İkinci sorun ise sanayi sonrası dönem, sanayi toplumunun üzerinde yükseliyor. Bizde daha sanayi toplumu tam anlamıyla oluşmuş değil. Sanayi toplumunda vurgu toplumdaydı; taşıyıcı kolonu da toplumculuktu, sosyalistlikti. Bizde bu eksik. Sanayi sonrası dönemde; “toplum” ağırlığını yitirirken “komünite” öne çıkıyor. Şimdi artık yaygın, gerçek kominal oluşumları düşünmenin vakti; Marx yüz küsur yıl önce kuramsal olarak düşünüp not almış o zamanın koşullarında, pratiğini yapma şansının belirdiği günümüzde biz mi düşünemeyeceğiz diye geçiyor içimden ama sorun içinde sorun. Sosyalistliğin günümüzde, göreli olarak küçülen ama yoğunlaştıkça yoğunlaşan devletin varlığının yanı sıra yerel gerçek komünal oluşumların gelişimini ve yaygınlaşmasını sağlamayı ve dünya ağlarında etkili bir “hub” olmayı hedeflemesi gerekiyor. Şimdi gel böyle sosyalisti bul Türkiye’de. Dedim ya sorun içinde sorun.

Amma…

Türkiye’deki insanın her türlü sorunu aşabileceğini düşünüyorum. Doğru dağınıklık var ama unutmayalım şu anda bile devletin gücüyle ve sermayenin parasıyla yapılan onca dayatmaya karşın Türkiye’dekilerin en az %85’i çağdaştır. (Kimler yaptıysa yine boşuna yatırım yaptı:) Dayatma kalktığında bunun %99,9 olacağına kuşku yoktur.

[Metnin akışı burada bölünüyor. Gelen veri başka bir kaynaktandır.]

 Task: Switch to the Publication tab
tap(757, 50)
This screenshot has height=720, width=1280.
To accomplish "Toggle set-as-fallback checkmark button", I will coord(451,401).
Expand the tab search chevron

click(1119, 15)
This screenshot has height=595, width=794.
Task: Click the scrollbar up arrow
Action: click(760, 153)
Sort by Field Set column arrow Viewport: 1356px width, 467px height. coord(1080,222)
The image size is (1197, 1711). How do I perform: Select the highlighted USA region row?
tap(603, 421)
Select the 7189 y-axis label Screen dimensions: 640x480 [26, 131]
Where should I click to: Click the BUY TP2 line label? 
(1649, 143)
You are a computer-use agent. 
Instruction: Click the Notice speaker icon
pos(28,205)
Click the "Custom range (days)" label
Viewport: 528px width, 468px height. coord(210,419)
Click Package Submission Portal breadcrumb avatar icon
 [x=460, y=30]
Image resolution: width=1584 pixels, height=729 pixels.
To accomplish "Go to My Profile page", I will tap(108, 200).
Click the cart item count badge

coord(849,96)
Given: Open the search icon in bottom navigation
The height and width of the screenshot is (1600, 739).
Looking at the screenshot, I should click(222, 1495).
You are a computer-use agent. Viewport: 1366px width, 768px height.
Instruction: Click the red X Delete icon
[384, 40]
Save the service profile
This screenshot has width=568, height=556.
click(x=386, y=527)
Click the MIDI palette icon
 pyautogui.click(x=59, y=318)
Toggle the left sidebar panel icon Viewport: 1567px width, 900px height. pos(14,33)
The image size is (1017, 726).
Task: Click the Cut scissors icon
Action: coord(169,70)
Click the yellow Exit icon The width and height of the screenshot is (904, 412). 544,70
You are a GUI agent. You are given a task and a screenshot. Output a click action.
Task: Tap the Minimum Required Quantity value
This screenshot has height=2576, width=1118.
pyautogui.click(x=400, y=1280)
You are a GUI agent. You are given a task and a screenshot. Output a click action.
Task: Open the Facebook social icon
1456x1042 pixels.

Sermaye birikiminin olanakları sınırsız değil; bir sıçrar, iki sıçrar… Birikim olanaklarının sonuna gelindiğinde dünya çok sıkıntılı bir dönem yaşayabilir. Ama yaşamak eninde sonunda eşsiz bir güzelliğe bürünecektir. Tarih öncesi bitecek tarih başlayacaktır. “İyi de biz faniler şu kısa ömrümüzde, ucundan kıyısından da olsa o güzelliği tadamaz mıyız” diyorsan imkan belirdi; özellikle çocuklara ve gençlere. Ama bunun için çalışmak, o da yetmez mücadele etmek gerekiyor. Öyle vurarak kırarak değil, birliği genişleterek. Bu da tek başına olmaz. Birlikte strateji geliştirmek gerekir, örgütlenmek gerekir bir yandan, diğer yandan da amacın ne intikam, ne kin, ne de hesap sormak olduğunu, aksine herkes için daha iyi bir dünya olduğunu hiç unutmamak gerekir.

Umut var; hem de çok büyük, çok yakın, uzansan alacaksın; o denli.